New initiatives include:
· Master Watershed Stewards: a volunteer training and management program that WDFW has successfully piloted with WSU Cooperative Extension over the past three years and wants to now develop into a full extension and outreach program.
· Nature Mapping for Fish and Streams: Complements the WDFW “Nature Mapping for Wildlife” program which has citizens (youth and adults) collecting data and monitoring wildlife. The WDFW priority is to find out which salmon recovery monitoring data are needed that volunteers can collect, and incorporate this into the volunteer program and the Master Watershed Stewards training.
· Hatcheries as Salmon Environmental Learning Centers: WDFW will be working to provide educational programs to school groups and adults visiting hatcheries.
The Department of Ecology is the agency with primary responsibility for water.

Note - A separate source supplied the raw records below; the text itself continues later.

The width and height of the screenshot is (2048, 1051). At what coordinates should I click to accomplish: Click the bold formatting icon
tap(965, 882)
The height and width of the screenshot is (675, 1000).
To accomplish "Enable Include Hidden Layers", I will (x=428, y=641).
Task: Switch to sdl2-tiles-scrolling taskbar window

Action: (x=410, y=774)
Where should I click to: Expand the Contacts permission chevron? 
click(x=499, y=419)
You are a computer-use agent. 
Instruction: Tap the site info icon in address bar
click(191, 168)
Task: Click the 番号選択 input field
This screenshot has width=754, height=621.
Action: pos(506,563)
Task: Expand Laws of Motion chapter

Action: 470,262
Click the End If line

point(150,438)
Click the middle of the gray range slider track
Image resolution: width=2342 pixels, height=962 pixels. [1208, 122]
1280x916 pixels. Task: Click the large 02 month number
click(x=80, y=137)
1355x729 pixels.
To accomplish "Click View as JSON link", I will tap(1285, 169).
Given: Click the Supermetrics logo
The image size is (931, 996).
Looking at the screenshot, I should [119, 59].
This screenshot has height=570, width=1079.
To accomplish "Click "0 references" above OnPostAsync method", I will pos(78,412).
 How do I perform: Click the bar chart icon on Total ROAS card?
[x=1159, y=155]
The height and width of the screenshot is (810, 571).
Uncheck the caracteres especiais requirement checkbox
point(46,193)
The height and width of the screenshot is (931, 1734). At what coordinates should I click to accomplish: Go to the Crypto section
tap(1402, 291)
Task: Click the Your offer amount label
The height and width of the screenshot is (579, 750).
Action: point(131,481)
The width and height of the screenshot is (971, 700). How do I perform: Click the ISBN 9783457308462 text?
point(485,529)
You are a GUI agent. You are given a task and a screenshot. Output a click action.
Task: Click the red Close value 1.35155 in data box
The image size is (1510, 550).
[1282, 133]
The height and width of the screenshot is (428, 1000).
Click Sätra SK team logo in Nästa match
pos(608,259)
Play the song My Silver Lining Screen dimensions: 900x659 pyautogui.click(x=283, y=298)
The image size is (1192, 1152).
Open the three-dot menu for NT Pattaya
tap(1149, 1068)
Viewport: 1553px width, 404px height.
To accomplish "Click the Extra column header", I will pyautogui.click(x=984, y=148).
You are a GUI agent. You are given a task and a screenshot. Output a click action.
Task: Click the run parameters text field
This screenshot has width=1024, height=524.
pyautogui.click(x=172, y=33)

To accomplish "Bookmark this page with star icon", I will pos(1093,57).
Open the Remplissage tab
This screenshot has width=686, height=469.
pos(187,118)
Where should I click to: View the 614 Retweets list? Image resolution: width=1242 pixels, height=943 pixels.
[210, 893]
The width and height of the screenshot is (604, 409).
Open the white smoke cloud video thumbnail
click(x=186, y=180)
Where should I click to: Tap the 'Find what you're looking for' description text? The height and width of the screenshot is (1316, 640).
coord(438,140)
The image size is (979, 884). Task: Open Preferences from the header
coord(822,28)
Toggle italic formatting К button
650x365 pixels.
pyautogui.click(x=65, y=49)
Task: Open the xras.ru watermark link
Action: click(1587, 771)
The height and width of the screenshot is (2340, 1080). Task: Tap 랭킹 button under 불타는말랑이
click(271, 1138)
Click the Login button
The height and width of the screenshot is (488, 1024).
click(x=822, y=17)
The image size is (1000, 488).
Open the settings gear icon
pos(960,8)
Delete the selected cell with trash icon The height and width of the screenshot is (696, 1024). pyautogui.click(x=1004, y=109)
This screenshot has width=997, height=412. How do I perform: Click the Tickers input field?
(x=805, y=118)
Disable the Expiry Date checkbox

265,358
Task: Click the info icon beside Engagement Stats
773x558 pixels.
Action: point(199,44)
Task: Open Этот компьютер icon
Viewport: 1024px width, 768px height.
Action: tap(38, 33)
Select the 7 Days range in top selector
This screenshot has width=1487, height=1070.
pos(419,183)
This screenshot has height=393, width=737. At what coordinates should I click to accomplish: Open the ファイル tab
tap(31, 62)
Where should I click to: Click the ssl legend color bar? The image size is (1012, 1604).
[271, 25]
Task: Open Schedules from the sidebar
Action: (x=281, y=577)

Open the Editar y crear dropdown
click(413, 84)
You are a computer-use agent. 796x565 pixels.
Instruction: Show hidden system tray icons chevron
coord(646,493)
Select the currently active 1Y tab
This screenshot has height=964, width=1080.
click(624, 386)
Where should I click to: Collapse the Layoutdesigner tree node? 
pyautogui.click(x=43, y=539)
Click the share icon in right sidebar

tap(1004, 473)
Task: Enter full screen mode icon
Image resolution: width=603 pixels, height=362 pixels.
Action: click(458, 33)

Ecology supports watershed education for adults in select counties, provides technical education for small businesses which deal with hazardous chemicals (photo shops, dry cleaners, auto service businesses, etc.), and underwrites community education through many Centennial Clean Water Fund grants to local groups.
For teachers and youth, Ecology offers training to teachers in using Project WET, a watershed education program for classrooms, and two other classroom-oriented curricula on wetlands, waste reduction and recycling. Ecology has helped launch water festivals in several communities, which include teaching about and celebrating salmon.
Ecology also maintains Watch Over Washington, an electronic Web site aimed at environmental volunteers who monitor water quality, wildlife, fish and wildlife habitat, and other environmental parameters.
Ecology offers a wide range of public educational programs at Padilla Bay National Estuarine Research Reserve, teaching people of all ages about natural environmental processes, including salmon. Ecology is a key partner with local agencies in using posters and ads on all media about pollution prevention in Puget Sound.
Finally, Ecology leads an annual autumn interagency and civic collaboration called WaterWeeks, which supports and publicizes community education and events focused on water and watersheds.
The Puget Sound Water Quality Action Team (PSWQAT) coordinates efforts to clean up Puget Sound. Through the Public Information and Education (PIE) program, contracts are awarded to local governments, tribes, businesses, civic and neighborhood groups to educate about local problems and bring about local solutions.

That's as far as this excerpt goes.